#### [Written request]
Can you reproduce the entries word for word, everything from the line containing "The image size is (628, 557)." down to the end of the entries, leaving out the pictures?

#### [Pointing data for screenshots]
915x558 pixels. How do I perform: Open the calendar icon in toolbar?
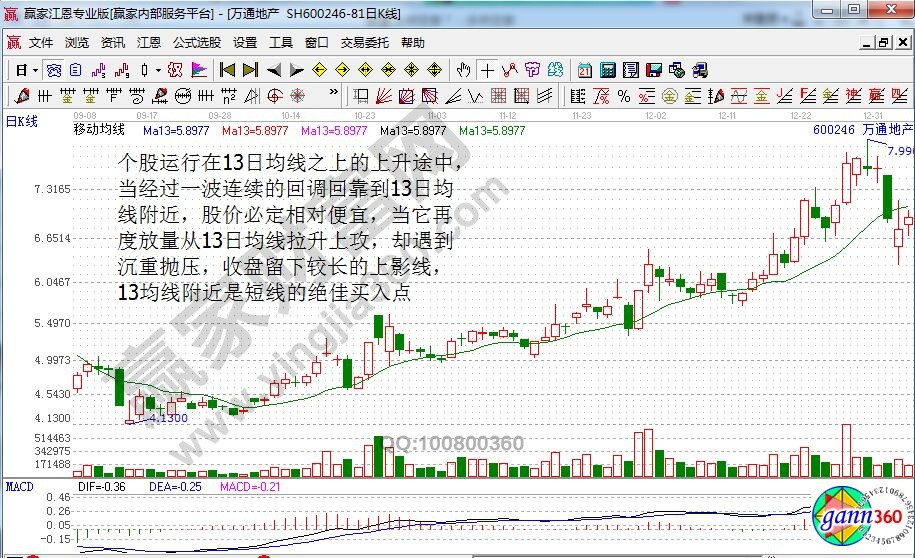584,70
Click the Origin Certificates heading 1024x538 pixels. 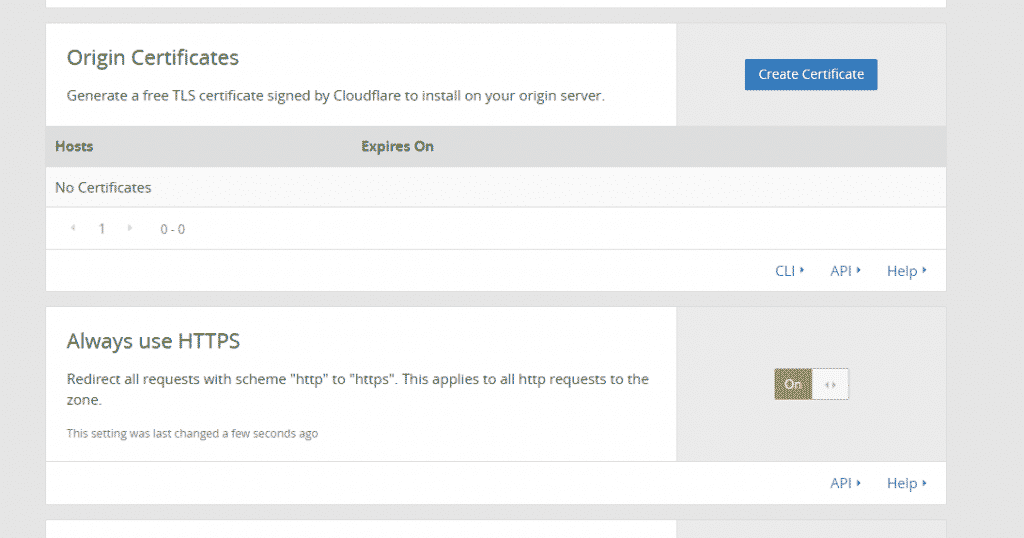153,58
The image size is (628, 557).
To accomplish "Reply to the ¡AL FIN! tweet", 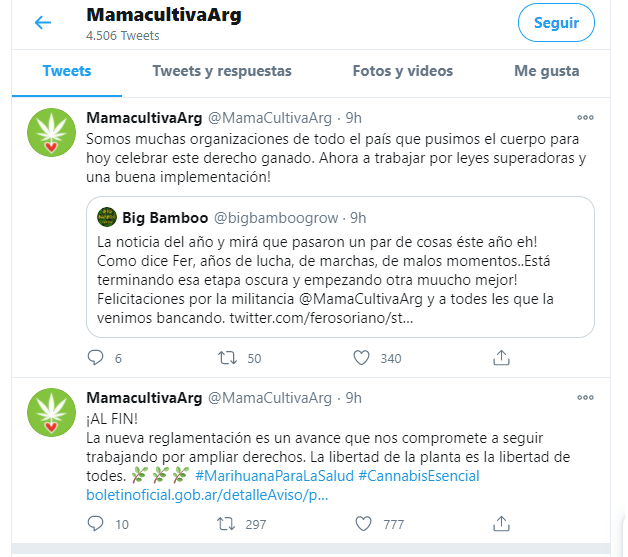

#### [Task response]
The image size is (628, 557).
To accomplish "Reply to the ¡AL FIN! tweet", 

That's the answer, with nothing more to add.